◆ DATA FOR THIS TASK
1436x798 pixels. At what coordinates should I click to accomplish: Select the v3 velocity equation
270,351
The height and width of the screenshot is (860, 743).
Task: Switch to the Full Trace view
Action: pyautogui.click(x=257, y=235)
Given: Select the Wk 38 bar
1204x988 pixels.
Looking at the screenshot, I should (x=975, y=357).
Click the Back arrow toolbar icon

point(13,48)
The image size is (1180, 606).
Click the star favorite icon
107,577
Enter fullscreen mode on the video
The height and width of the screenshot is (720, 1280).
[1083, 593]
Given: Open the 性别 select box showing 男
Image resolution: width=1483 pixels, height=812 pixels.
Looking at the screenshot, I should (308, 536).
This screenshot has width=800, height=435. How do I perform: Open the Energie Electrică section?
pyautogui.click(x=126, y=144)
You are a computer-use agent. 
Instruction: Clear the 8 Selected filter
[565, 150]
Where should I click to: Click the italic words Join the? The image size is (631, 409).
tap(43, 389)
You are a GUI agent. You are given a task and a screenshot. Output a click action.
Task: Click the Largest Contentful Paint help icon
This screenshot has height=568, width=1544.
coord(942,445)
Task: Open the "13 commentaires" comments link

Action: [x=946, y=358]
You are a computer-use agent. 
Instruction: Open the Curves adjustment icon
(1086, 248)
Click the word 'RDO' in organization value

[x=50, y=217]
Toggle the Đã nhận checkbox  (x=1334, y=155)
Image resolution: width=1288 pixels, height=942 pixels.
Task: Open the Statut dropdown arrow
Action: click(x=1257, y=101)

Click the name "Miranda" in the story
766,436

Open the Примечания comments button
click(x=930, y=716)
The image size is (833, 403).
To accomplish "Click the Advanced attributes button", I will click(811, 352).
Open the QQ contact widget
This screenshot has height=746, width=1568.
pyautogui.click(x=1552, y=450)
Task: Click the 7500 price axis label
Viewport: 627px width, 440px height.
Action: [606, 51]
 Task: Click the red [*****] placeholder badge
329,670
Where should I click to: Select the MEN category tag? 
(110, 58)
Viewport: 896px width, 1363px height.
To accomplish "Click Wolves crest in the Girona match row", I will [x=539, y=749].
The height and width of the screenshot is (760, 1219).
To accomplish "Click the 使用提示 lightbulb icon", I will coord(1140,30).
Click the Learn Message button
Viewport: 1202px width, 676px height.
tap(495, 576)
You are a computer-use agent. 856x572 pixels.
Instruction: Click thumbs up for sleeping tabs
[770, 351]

◆ DIRECTIONS
Reproduce the records word for word.

◆ TASK RESPONSE
1436x798 pixels. At what coordinates should I click to accomplish: Select the v3 velocity equation
270,351
The height and width of the screenshot is (860, 743).
Task: Switch to the Full Trace view
Action: pyautogui.click(x=257, y=235)
Given: Select the Wk 38 bar
1204x988 pixels.
Looking at the screenshot, I should (x=975, y=357).
Click the Back arrow toolbar icon

point(13,48)
The image size is (1180, 606).
Click the star favorite icon
107,577
Enter fullscreen mode on the video
The height and width of the screenshot is (720, 1280).
[1083, 593]
Given: Open the 性别 select box showing 男
Image resolution: width=1483 pixels, height=812 pixels.
Looking at the screenshot, I should (308, 536).
This screenshot has width=800, height=435. How do I perform: Open the Energie Electrică section?
pyautogui.click(x=126, y=144)
You are a computer-use agent. 
Instruction: Clear the 8 Selected filter
[565, 150]
Where should I click to: Click the italic words Join the? The image size is (631, 409).
tap(43, 389)
You are a GUI agent. You are given a task and a screenshot. Output a click action.
Task: Click the Largest Contentful Paint help icon
This screenshot has height=568, width=1544.
coord(942,445)
Task: Open the "13 commentaires" comments link

Action: [x=946, y=358]
You are a computer-use agent. 
Instruction: Open the Curves adjustment icon
(1086, 248)
Click the word 'RDO' in organization value

[x=50, y=217]
Toggle the Đã nhận checkbox  (x=1334, y=155)
Image resolution: width=1288 pixels, height=942 pixels.
Task: Open the Statut dropdown arrow
Action: click(x=1257, y=101)

Click the name "Miranda" in the story
766,436

Open the Примечания comments button
click(x=930, y=716)
The image size is (833, 403).
To accomplish "Click the Advanced attributes button", I will click(811, 352).
Open the QQ contact widget
This screenshot has height=746, width=1568.
pyautogui.click(x=1552, y=450)
Task: Click the 7500 price axis label
Viewport: 627px width, 440px height.
Action: [606, 51]
 Task: Click the red [*****] placeholder badge
329,670
Where should I click to: Select the MEN category tag? 
(110, 58)
Viewport: 896px width, 1363px height.
To accomplish "Click Wolves crest in the Girona match row", I will [x=539, y=749].
The height and width of the screenshot is (760, 1219).
To accomplish "Click the 使用提示 lightbulb icon", I will coord(1140,30).
Click the Learn Message button
Viewport: 1202px width, 676px height.
tap(495, 576)
You are a computer-use agent. 856x572 pixels.
Instruction: Click thumbs up for sleeping tabs
[770, 351]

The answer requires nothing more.